# Problem description
With the pictures omitted, output word for word the lines from the one containing "The image size" through the end of the records.

○ ○ ○ ○ ○

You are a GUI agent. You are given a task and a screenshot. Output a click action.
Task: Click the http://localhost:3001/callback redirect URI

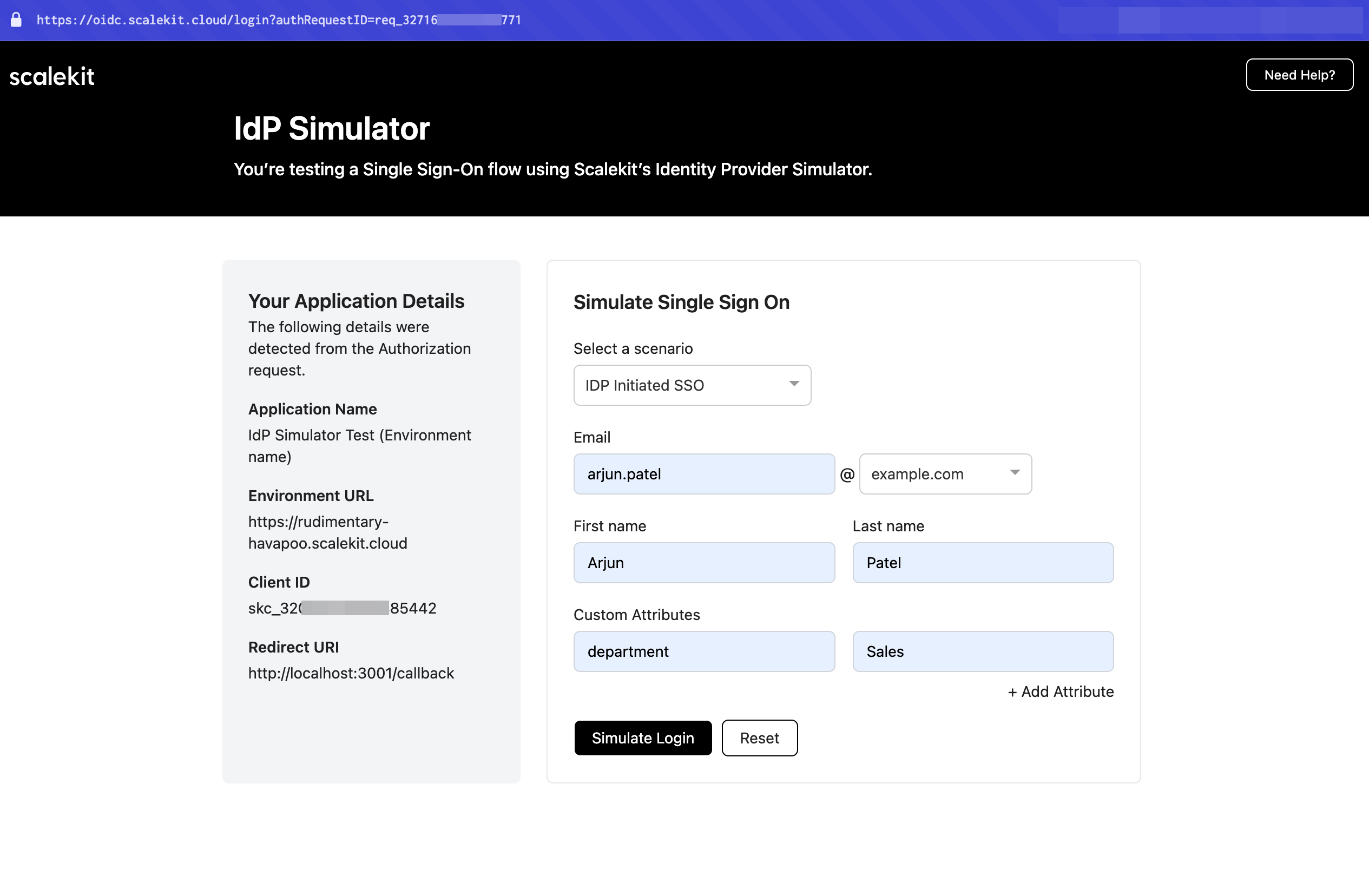click(351, 673)
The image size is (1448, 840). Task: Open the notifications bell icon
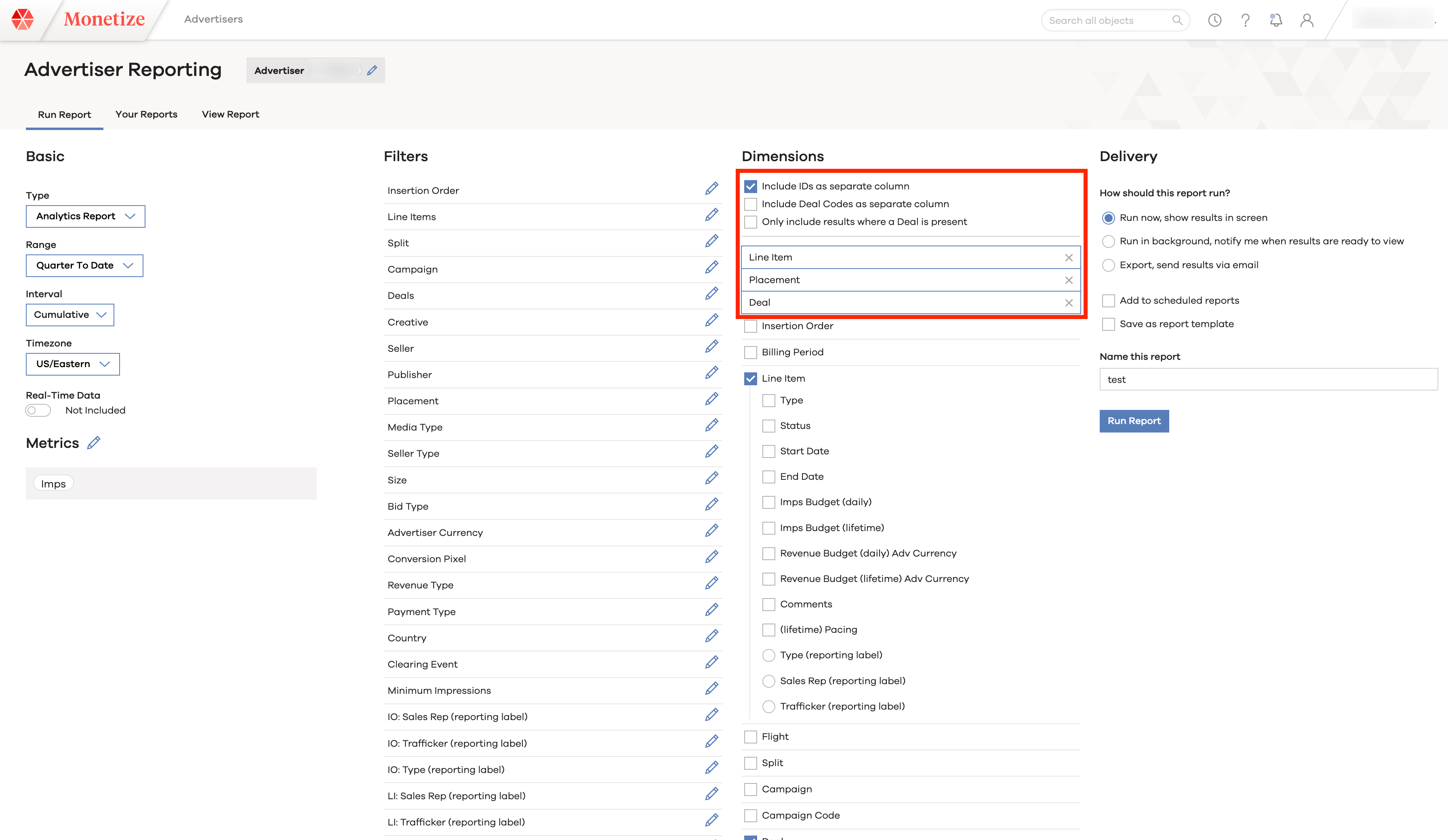pyautogui.click(x=1275, y=20)
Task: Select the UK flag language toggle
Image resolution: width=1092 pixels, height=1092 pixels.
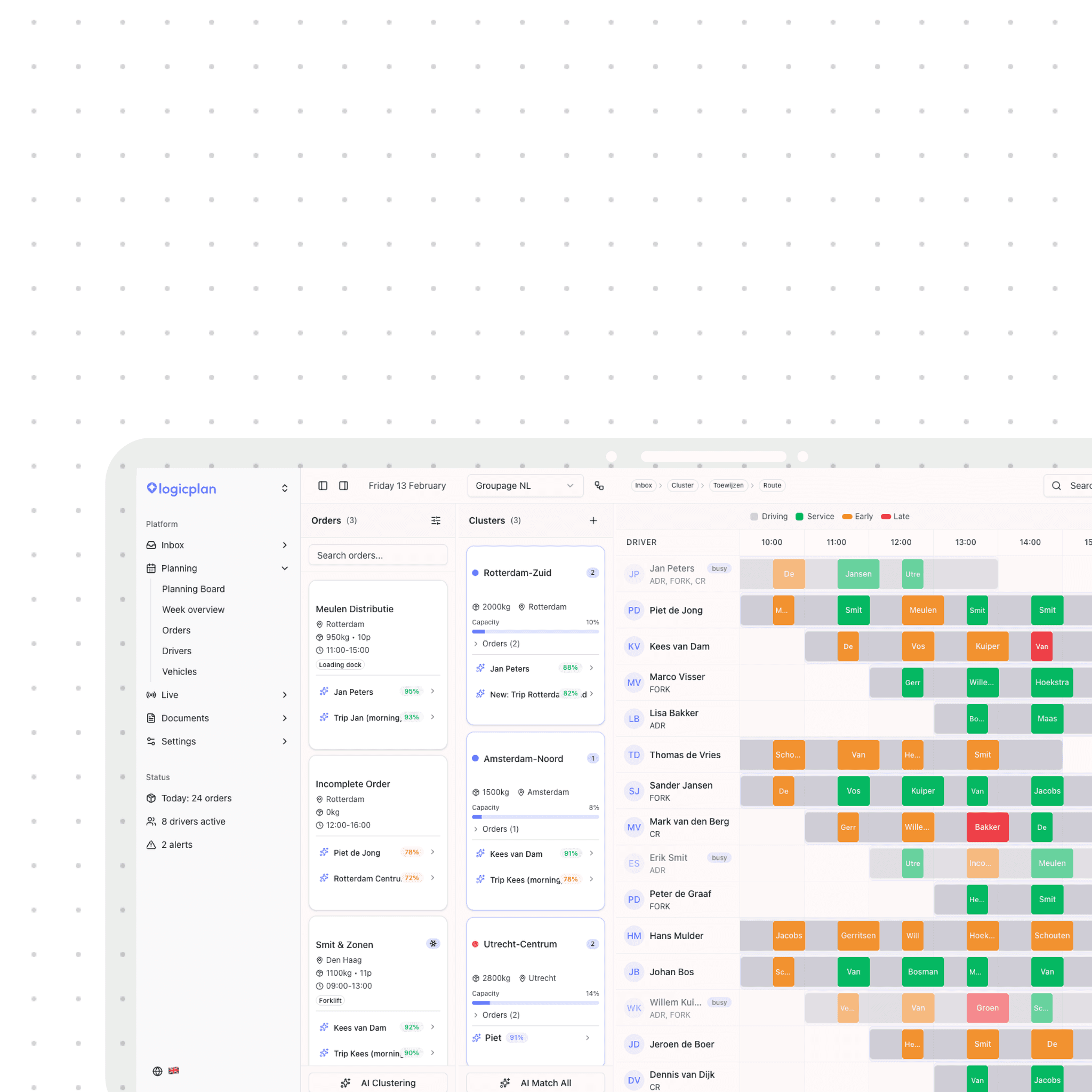Action: [x=173, y=1071]
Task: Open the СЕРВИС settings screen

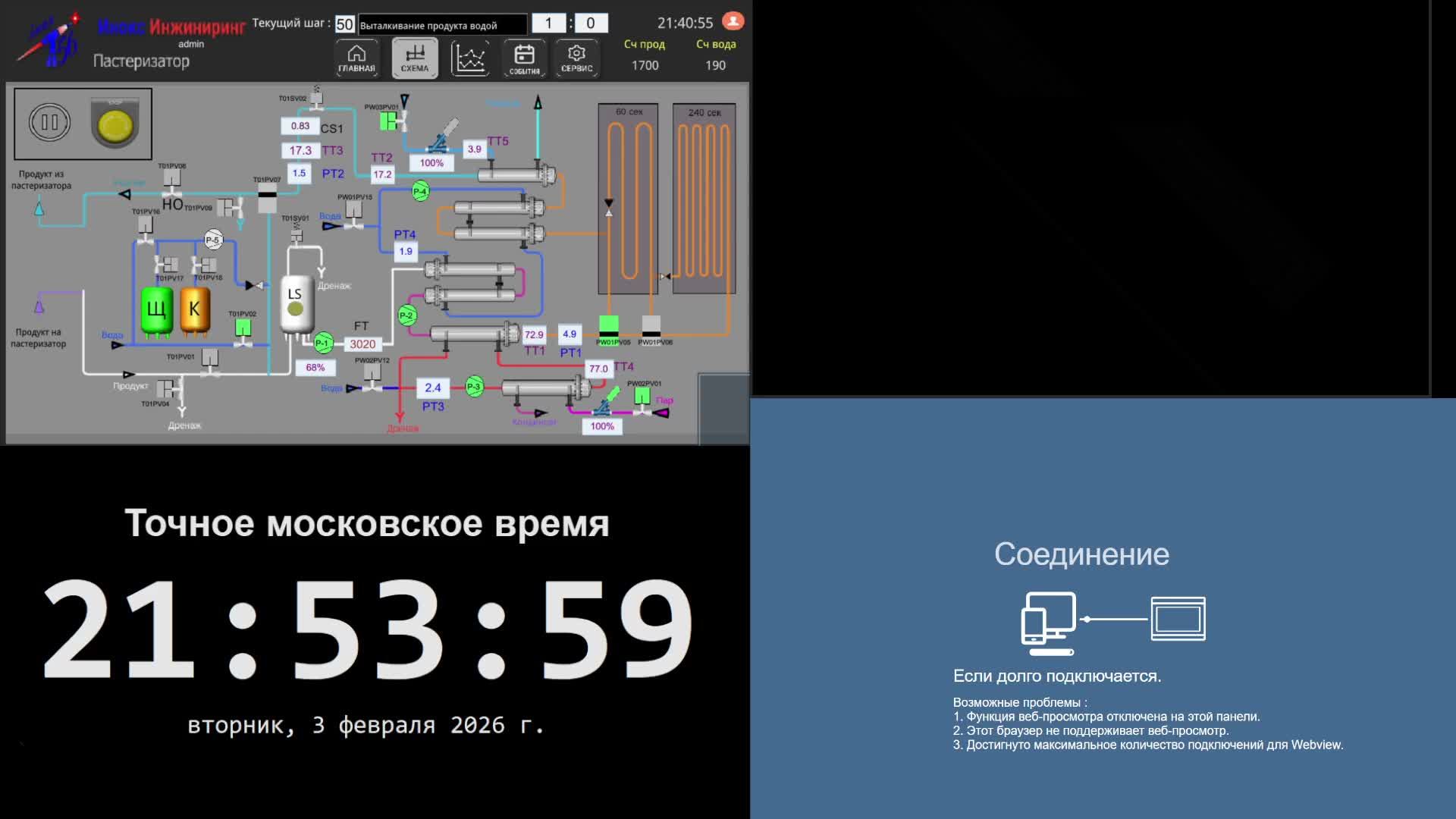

○ ○ ○ ○ ○

# Reply to the exercise
The image size is (1448, 840). Task: Open the notifications bell icon
pyautogui.click(x=1275, y=20)
Task: Select the UK flag language toggle
Image resolution: width=1092 pixels, height=1092 pixels.
Action: [x=173, y=1071]
Task: Open the СЕРВИС settings screen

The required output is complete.